Il cavallo venduto - Giorgio Scerbanenco
Un western post-apocalittico livido e violento, che anticipa certi romanzi del genere, primo fra tutti La strada di Cormac McCarthy: nell’Italia devastata da una catastrofe (probabilmente un conflitto nucleare) accaduta molti anni prima, un’umanità disperata e crudele, privata di ogni tipo di tecnologia, a parte le armi da fuoco, è divisa in comunità stabilite dove prima si trovavano le città, mentre le campagne sono percorse da pochi sbandati che vagano a piedi o su carri trainati da cavalli, l’unica legge riconosciuta è quella del più forte.
La meta, per molti di loro, è Milano, fortificata e soggetta a un duro regime militare, dove si sta ricostruendo una civiltà industriale, con tutti i miraggi e le storture del passato.

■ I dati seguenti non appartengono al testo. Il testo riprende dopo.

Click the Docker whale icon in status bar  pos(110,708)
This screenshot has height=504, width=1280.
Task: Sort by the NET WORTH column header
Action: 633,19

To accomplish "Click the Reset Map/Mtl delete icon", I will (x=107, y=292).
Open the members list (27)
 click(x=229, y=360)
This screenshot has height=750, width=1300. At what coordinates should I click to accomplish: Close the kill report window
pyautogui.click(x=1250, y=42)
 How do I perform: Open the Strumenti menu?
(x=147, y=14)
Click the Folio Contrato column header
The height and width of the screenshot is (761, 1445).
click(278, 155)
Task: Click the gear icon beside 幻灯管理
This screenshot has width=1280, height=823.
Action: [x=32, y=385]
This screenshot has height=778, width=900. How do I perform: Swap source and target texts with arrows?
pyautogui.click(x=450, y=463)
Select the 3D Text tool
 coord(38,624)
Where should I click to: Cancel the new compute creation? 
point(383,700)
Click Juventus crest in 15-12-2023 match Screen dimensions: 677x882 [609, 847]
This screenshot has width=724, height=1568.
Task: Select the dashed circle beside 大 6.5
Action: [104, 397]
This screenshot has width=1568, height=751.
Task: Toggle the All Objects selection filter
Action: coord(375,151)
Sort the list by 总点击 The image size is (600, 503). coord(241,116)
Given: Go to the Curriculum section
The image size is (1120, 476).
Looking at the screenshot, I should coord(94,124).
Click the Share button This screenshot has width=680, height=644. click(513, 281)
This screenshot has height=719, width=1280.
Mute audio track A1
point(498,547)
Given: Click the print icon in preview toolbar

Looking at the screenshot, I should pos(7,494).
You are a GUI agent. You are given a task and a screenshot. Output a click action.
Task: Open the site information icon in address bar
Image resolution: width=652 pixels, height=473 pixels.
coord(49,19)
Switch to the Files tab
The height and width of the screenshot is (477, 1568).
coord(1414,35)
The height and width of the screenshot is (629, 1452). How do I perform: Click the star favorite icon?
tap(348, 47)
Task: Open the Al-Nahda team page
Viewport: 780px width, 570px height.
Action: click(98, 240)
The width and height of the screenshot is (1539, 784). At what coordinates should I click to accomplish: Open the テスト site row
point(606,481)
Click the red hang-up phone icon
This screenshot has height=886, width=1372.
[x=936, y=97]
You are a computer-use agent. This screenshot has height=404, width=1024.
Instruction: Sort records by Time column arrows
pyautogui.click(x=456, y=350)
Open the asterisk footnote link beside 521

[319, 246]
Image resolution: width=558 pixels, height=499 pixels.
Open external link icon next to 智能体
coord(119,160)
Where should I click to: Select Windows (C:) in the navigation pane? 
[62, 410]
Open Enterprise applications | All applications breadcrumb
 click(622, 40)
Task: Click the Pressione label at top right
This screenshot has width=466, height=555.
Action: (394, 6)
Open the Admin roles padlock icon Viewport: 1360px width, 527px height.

Dopo un viaggio lungo e faticoso, costellato da atrocità, incontri e tradimenti, alle porte della città, in attesa di essere scelti per accedervi, i protagonisti vengono ammoniti da un reietto, evitato e additato da tutti come matto, a “non vendere il proprio cavallo migliore per un sacco di grano guasto”, metafora del barattare la libertà per una sicurezza da schiavi.
Si sa che in letteratura, e non solo, sono spesso le parole dei matti ad essere le più sagge: è proprio il lungo monologo di questo personaggio la parte migliore del romanzo, una riflessione sul senso della vita e della giustizia spietatamente lucida ma, purtroppo, destinata a rimanere inascoltata.
Giorgio Scerbanenco (Volodymyr-Džordžo Ščerbanenko), scrittore di origine ucraina ma vissuto praticamente sempre in Italia, è molto noto per i suoi romanzi gialli e per il suo investigatore privato Duca Lamberti, non conoscevo questa sua vena distopica; ho trovato questo libro, scritto nel 1963, per niente datato, assolutamente degno di essere riscoperto.